[Exercise goal] Return the rows starting at the line that contains "Identify the location" and ending at the line that contains "(1200, 107).", both included, copied exactly and without the pictures.

[Records for this exercise]
<<<<
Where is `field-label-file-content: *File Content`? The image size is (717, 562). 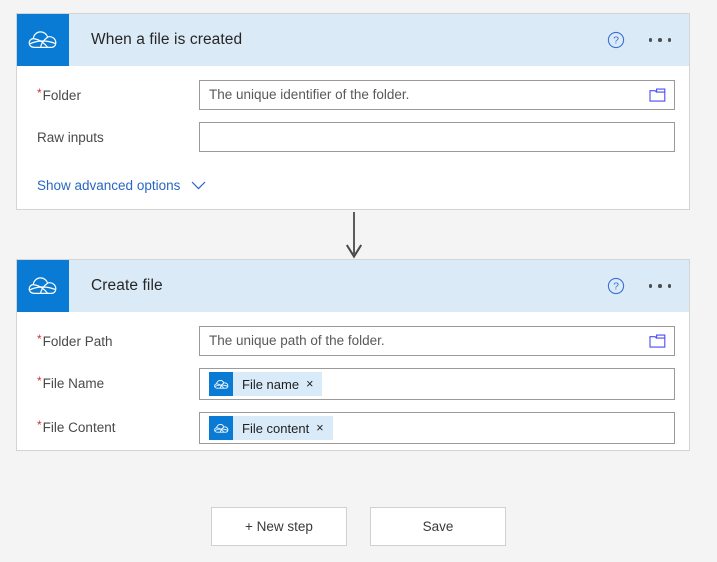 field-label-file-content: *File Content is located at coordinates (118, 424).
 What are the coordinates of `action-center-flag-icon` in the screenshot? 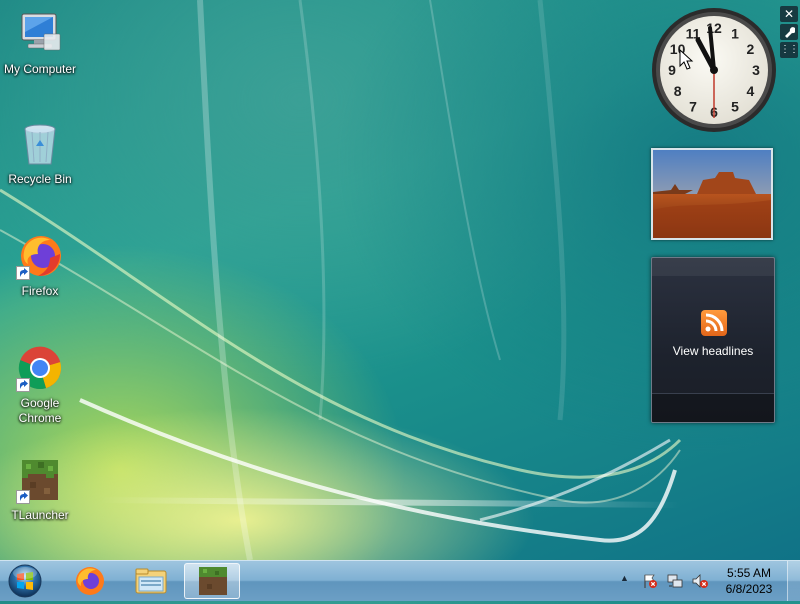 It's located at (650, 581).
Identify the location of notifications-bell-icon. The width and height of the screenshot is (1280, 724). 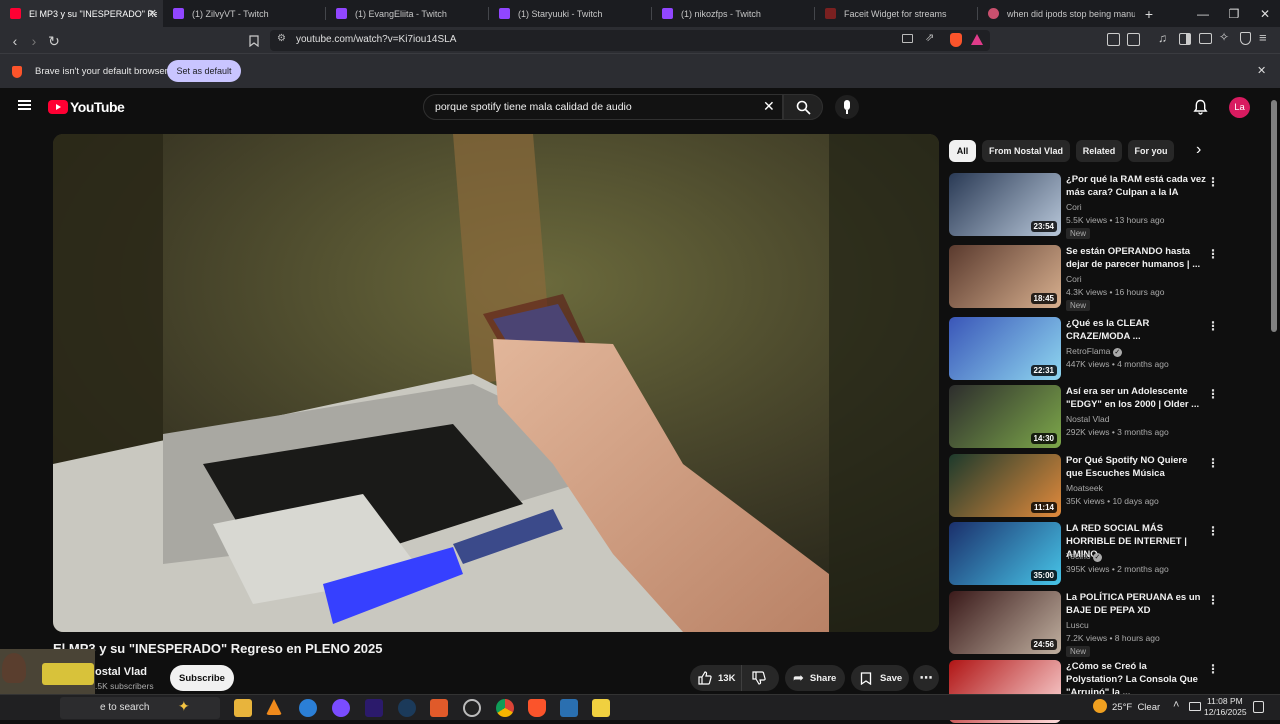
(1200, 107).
>>>>
<<<<
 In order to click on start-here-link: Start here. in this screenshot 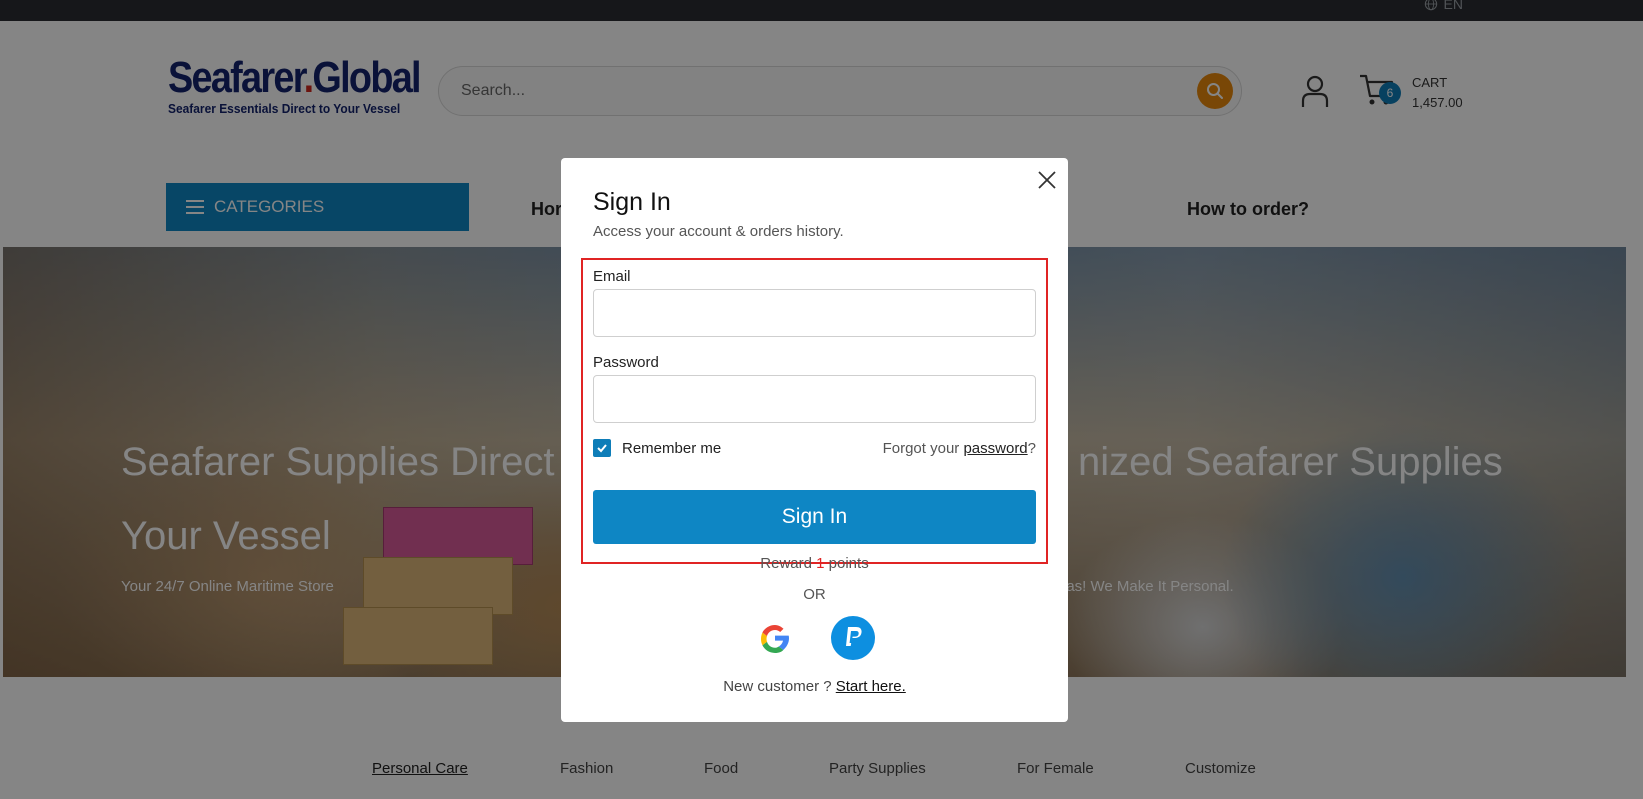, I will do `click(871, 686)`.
>>>>
<<<<
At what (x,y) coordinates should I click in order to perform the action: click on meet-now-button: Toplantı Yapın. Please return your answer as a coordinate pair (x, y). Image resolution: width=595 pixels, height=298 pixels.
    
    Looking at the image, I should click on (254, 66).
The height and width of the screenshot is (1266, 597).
>>>>
[Answer below]
Identify the location of notifications-bell-icon. The width and height of the screenshot is (1280, 724). 
(1200, 107).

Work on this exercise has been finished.